Funding of €940 million will be available for the Scheme in 2017. This is an increase of €18.5 million on the projected outturn for 2016. In line with the commitment contained in the Programme for a Partnership Government the funding provided will mean that approved applicants will have access to funding within approximately 4 weeks. The Scheme will support an additional 500 people in 2017 increasing the number supported to just over 23,600 by the end of the year.

National Treatment Purchase Fund

Ceisteanna (34)

Barry Cowen

Ceist:

34. Deputy Barry Cowen asked the Minister for Health his views on the September 2016 figures from the National Treatment Purchase Fund which showed that 2,964 persons are waiting more than 12 months for an outpatient appointment in the Midland Regional Hospital, Tullamore; and if he will make a statement on the matter. [30666/16]

Amharc ar fhreagra

Freagraí scríofa

A key challenge for our health system is to ensure that patients have timely access to health services, in light of increasing demand. This Government is committed to a sustained focus on improving wait times, particularly for those waiting longest.

The key issue is how long they wait. According to the September waiting list data published by the NTPF, 78% of patients on the outpatient waiting list for Midland Regional Hospital, Tullamore are waiting less than 12 months for their appointment and nearly 89% are waiting less than 15 months.

My Department works closely with the HSE and the NTPF to implement measures to reduce waiting times. At my request, in August, the HSE developed an action plan to reduce, by year end, the number of patients currently waiting 18 months or more for an impatient / daycase procedure.
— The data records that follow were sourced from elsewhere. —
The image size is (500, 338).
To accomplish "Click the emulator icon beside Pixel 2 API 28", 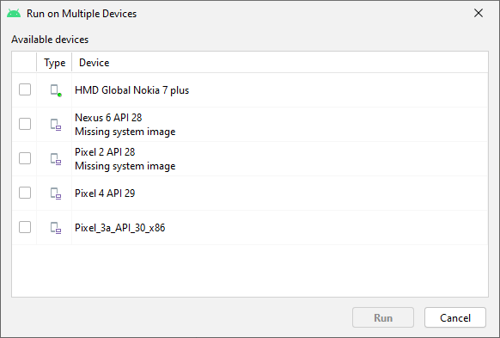I will [56, 159].
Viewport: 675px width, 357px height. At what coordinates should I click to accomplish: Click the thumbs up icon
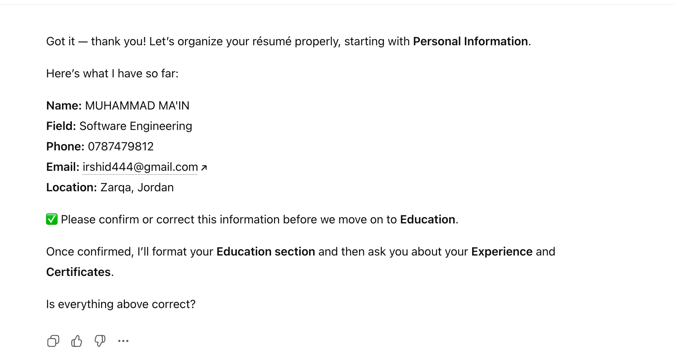coord(77,341)
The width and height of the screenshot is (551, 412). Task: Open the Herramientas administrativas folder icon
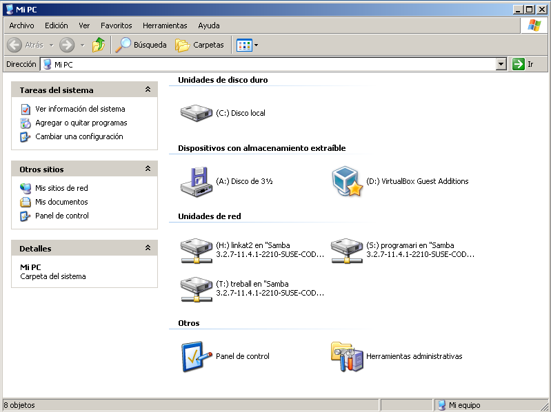point(347,356)
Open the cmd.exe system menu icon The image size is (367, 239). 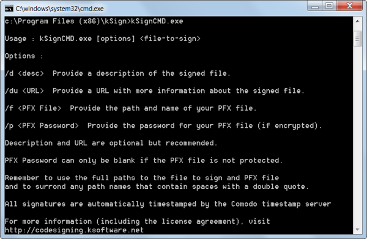[x=9, y=9]
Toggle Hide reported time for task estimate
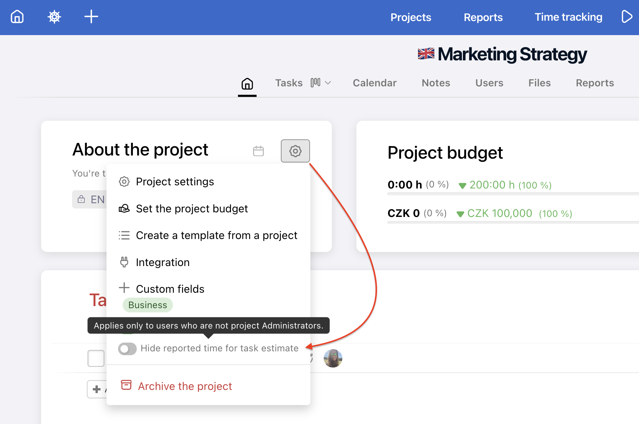639x424 pixels. (127, 349)
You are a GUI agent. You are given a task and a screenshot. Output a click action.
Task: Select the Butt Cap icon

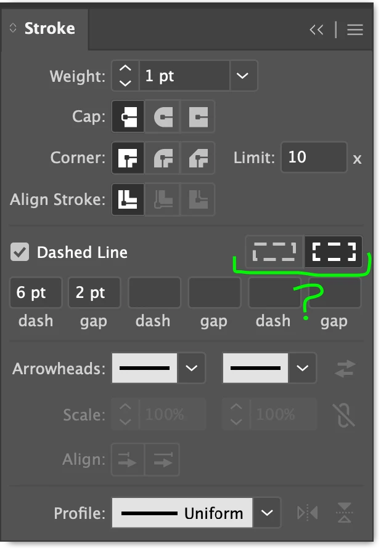[x=128, y=116]
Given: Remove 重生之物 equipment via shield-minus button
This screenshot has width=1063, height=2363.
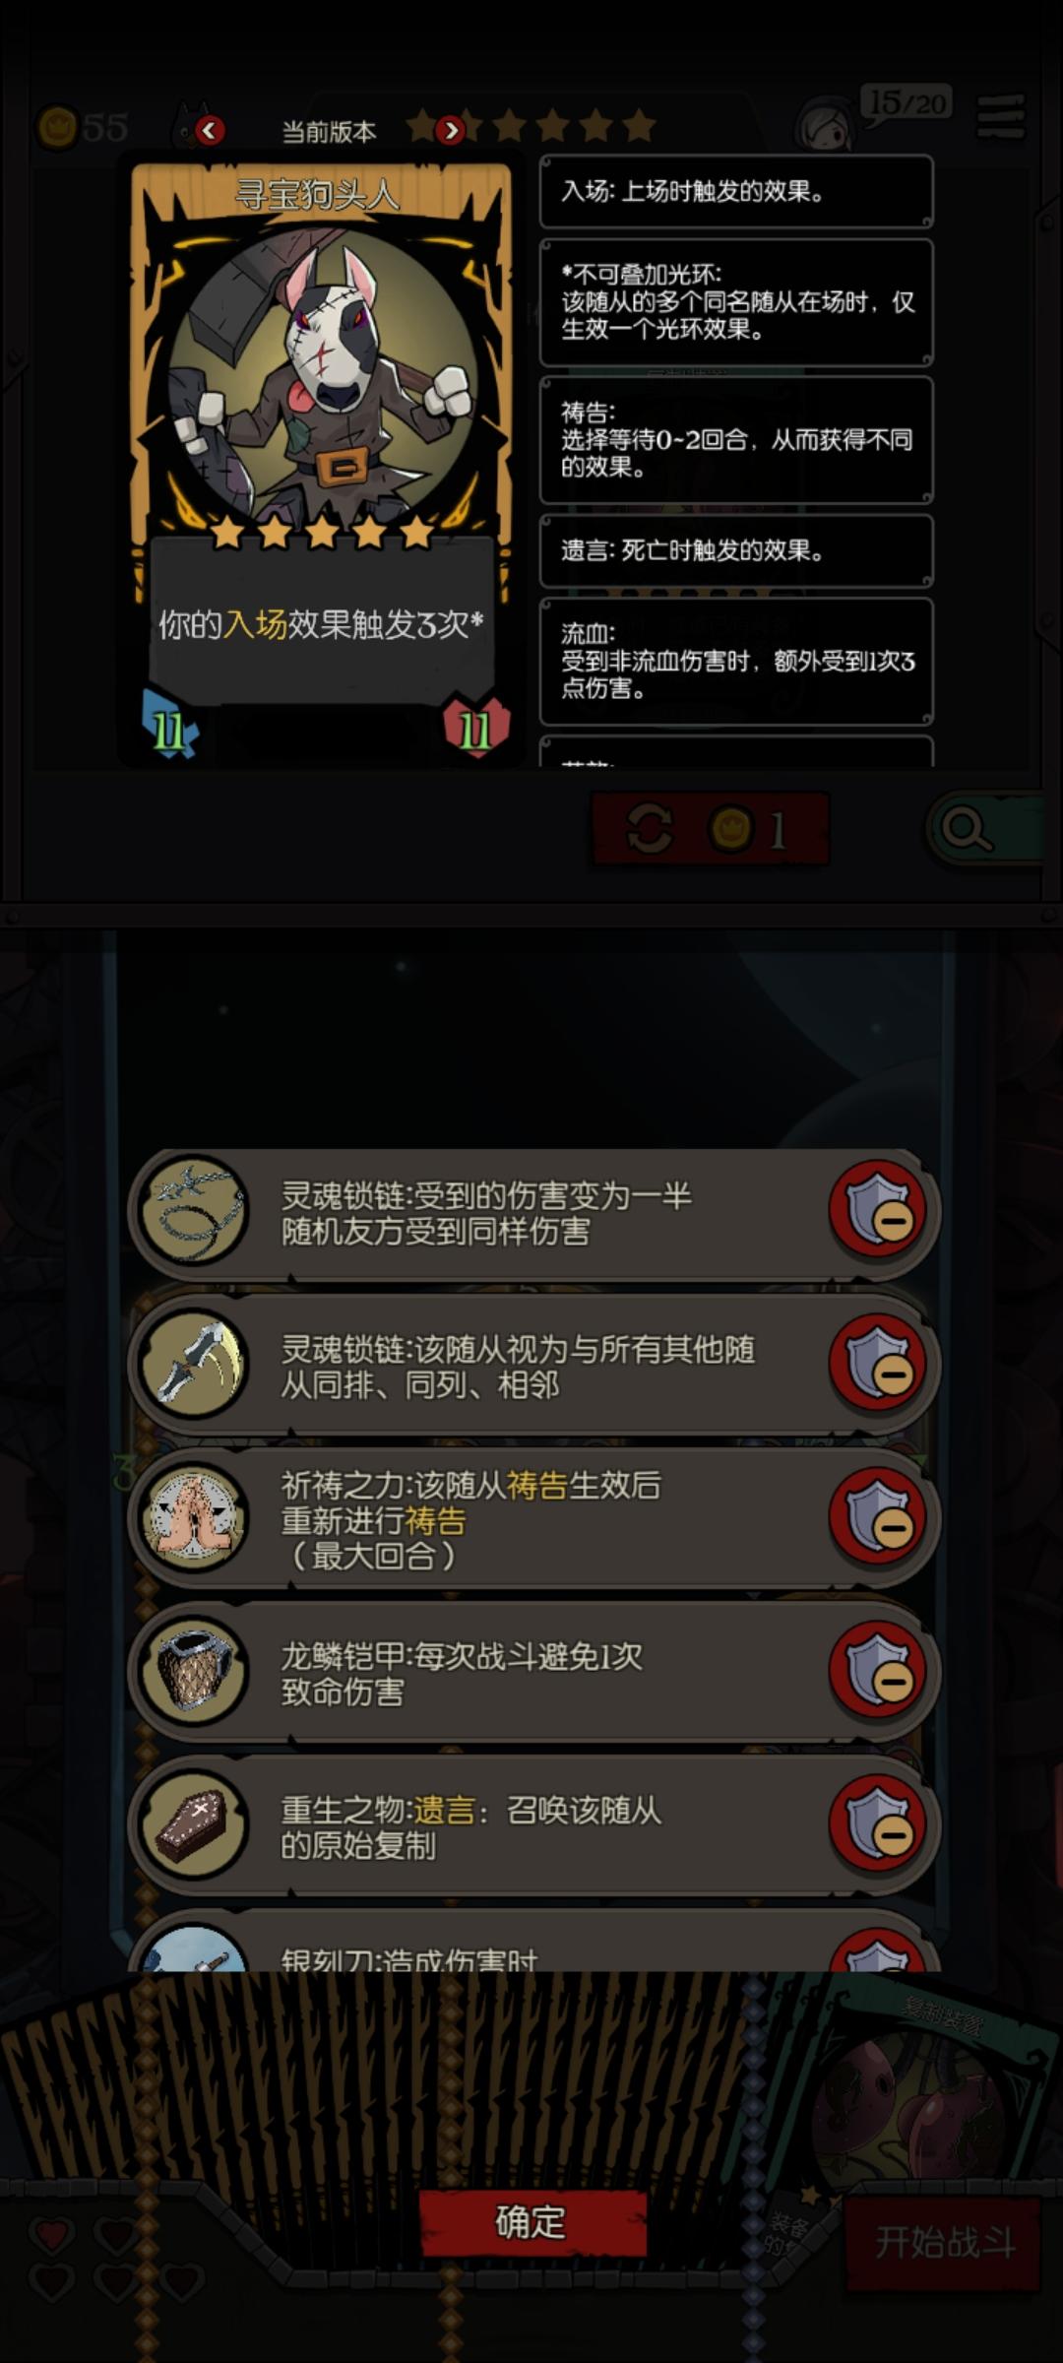Looking at the screenshot, I should (879, 1823).
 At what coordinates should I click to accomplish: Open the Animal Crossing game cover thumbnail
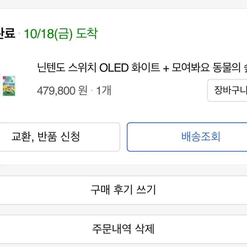9,86
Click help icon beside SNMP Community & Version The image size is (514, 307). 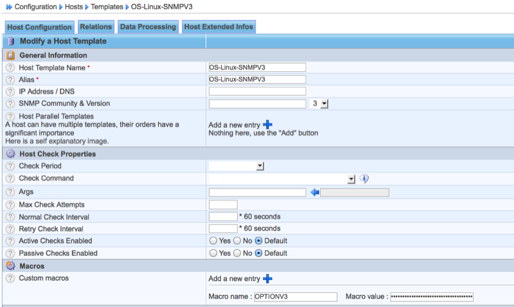tap(10, 103)
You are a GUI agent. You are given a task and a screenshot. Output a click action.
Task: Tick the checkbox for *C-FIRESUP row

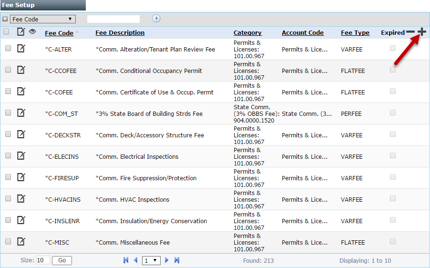tap(8, 177)
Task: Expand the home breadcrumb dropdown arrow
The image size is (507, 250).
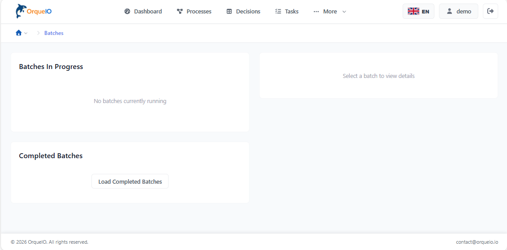Action: (x=26, y=33)
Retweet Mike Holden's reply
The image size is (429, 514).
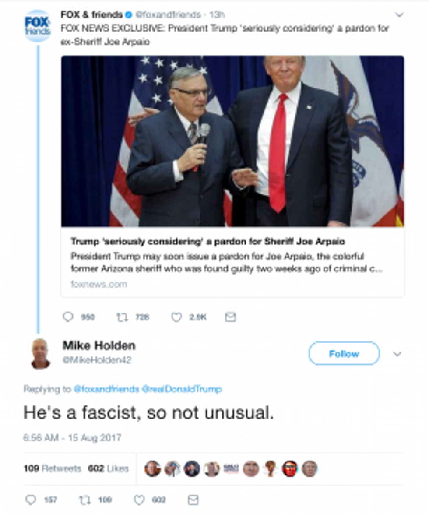(85, 500)

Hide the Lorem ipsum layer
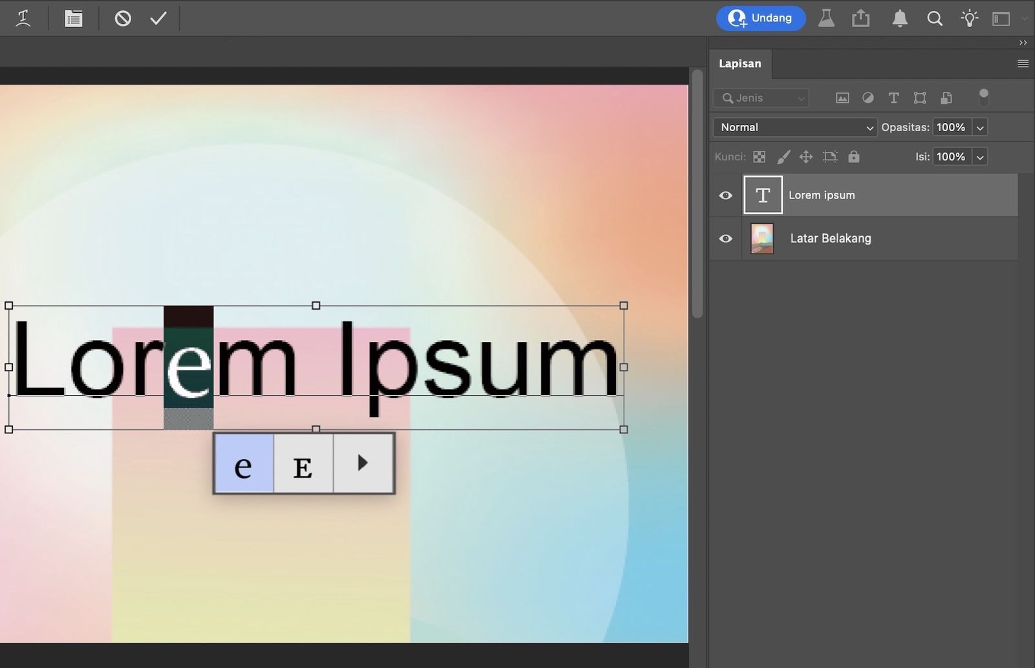pyautogui.click(x=726, y=195)
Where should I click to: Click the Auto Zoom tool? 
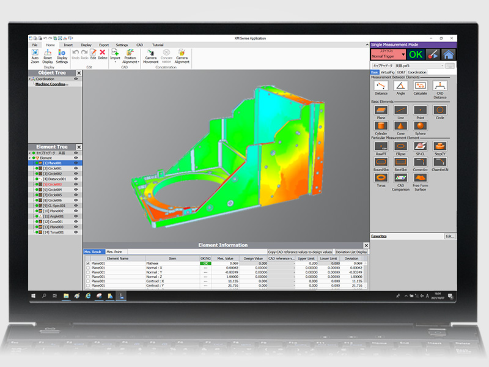[35, 55]
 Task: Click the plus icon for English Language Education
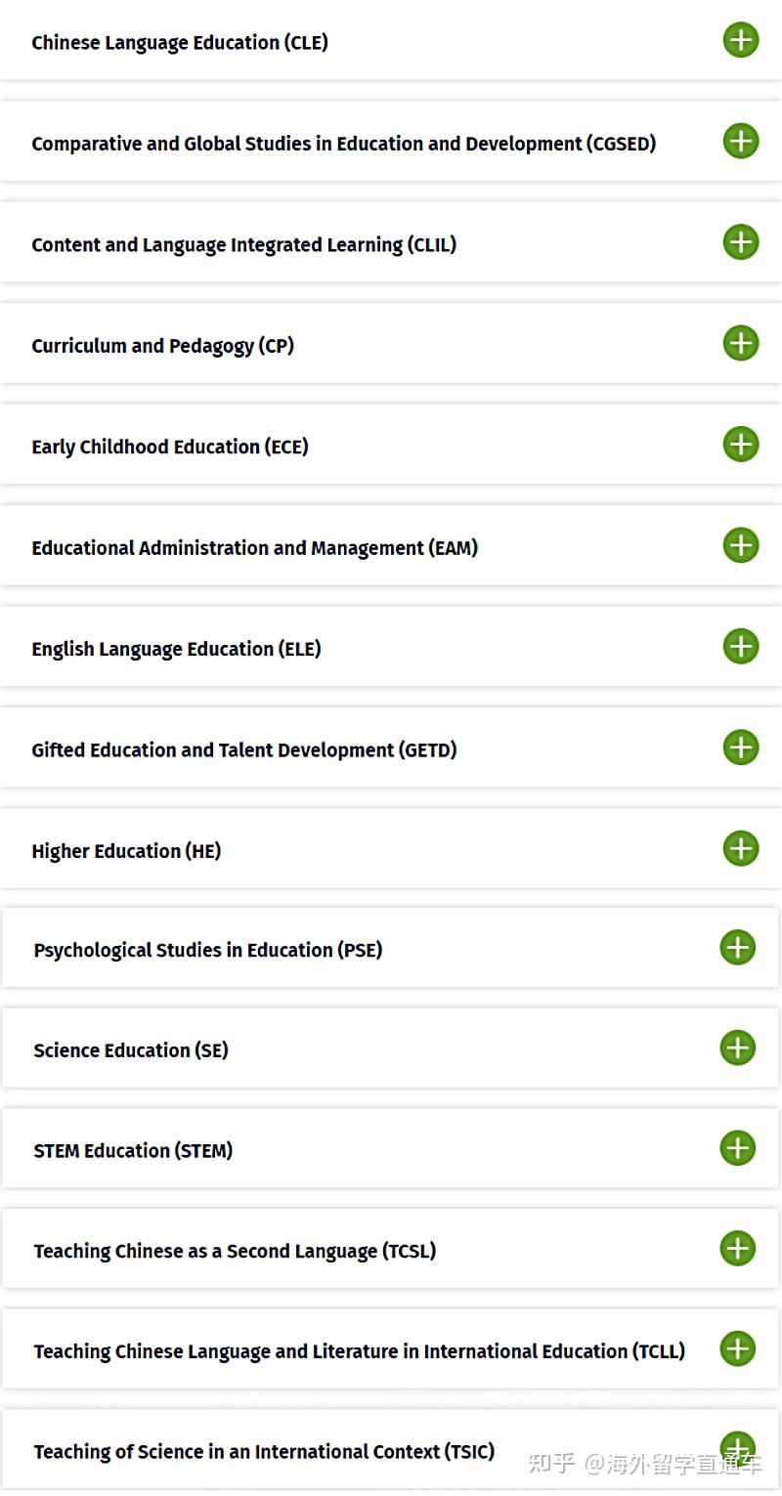pos(740,646)
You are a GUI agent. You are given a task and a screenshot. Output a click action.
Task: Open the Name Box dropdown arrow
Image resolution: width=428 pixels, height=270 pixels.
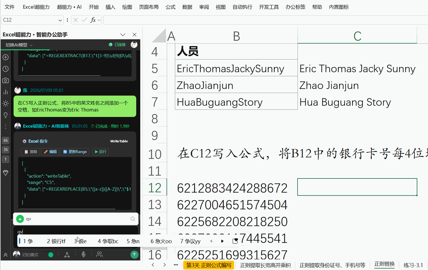point(60,20)
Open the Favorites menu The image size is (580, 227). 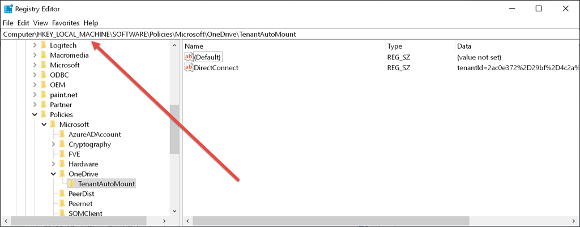[x=66, y=23]
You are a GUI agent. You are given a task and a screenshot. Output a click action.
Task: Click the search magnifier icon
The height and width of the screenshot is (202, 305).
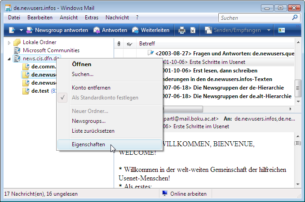295,18
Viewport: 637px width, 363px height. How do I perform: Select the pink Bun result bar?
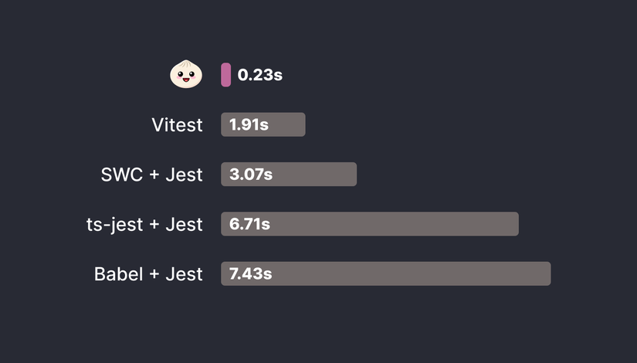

Also the NTPF is currently implementing an Endoscopy Initiative which aims to ensure that, by year end, no patient will be waiting 12 months or more for an endoscopy procedure.

Furthermore, €7m of the Winter Initiative funding is to be utilised to fund a targeted waiting list programme to provide treatment for patients waiting for orthopaedic, spinal and scoliosis procedures.

Finally, the Budget 2017 provides for the treatment of our longest-waiting patients. €20m is being allocated to the NTPF, rising to €55m in 2018. Planning of this initiative is at an advanced stage by the NTPF, my Department and the HSE.

General Practitioner Contracts

Ceisteanna (35)

Eamon Ryan

Ceist:

35. Deputy Eamon Ryan asked the Minister for Health the status of the negotiations on general practitioner contracts; if there is a plan for the key components; the details of same; and the deadline for the completion of the contract negotiations. [30688/16]

Amharc ar fhreagra

Freagraí scríofa

The development of primary care is central to the Government's objective to deliver a high-quality, integrated and cost effective health service. The Programme for Government commits to a decisive shift within the health service towards primary care in order to deliver better care close to home in communities across the country. The development of a new, modernised contract for the provision of general practitioner services will be a key element in facilitating this process.

Engagements to date have seen the Department of Health, HSE and IMO agree a number of service developments including: the introduction of a Diabetes Cycle of Care for adult patients with Type 2 Diabetes; an enhanced support framework for rural GPs, which is expected to double the number of qualifying GPs to about 330; and a revised list of special items of service under the contract to encourage the provision of more services in the primary care setting. These measures, combined with the under-6s and over-70s initiatives, will increase the financial support for general practice.

Preparations for the next phase of discussions on a new GP contract are under way. These discussions will address a wide range of issues, including the role of GPs in delivering chronic care within the community. I expect that further engagement with GP representative bodies on these matters will take place this year. As with any negotiation-type process, the engagement may take some time. While I am of course anxious to see good progress made, it is not my intention to set a deadline for completion of discussions.